**WORK REQUIRED**
Whatever pictures the entries hold, omit them, and output exactly the lines from the one containing "The image size" through the final line.

(Dataset entries)
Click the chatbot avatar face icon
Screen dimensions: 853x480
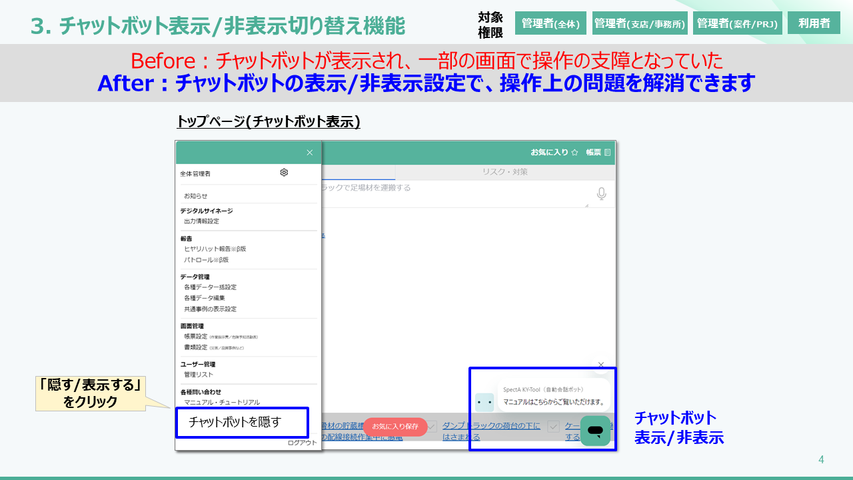[484, 402]
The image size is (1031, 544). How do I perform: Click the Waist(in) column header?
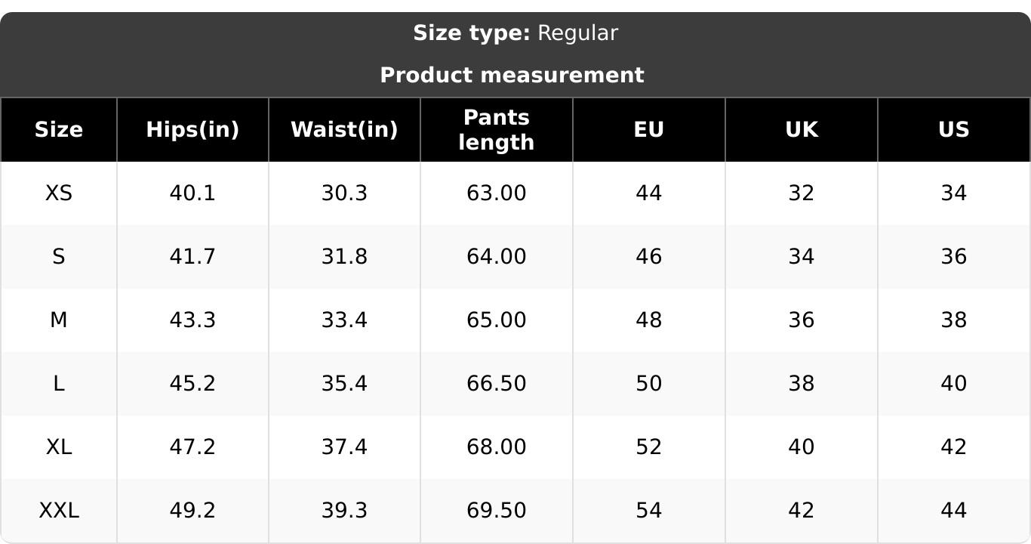[344, 130]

**SOLVED EXERCISE**
The image size is (1031, 544). How do I perform: Click the Waist(in) column header?
[344, 130]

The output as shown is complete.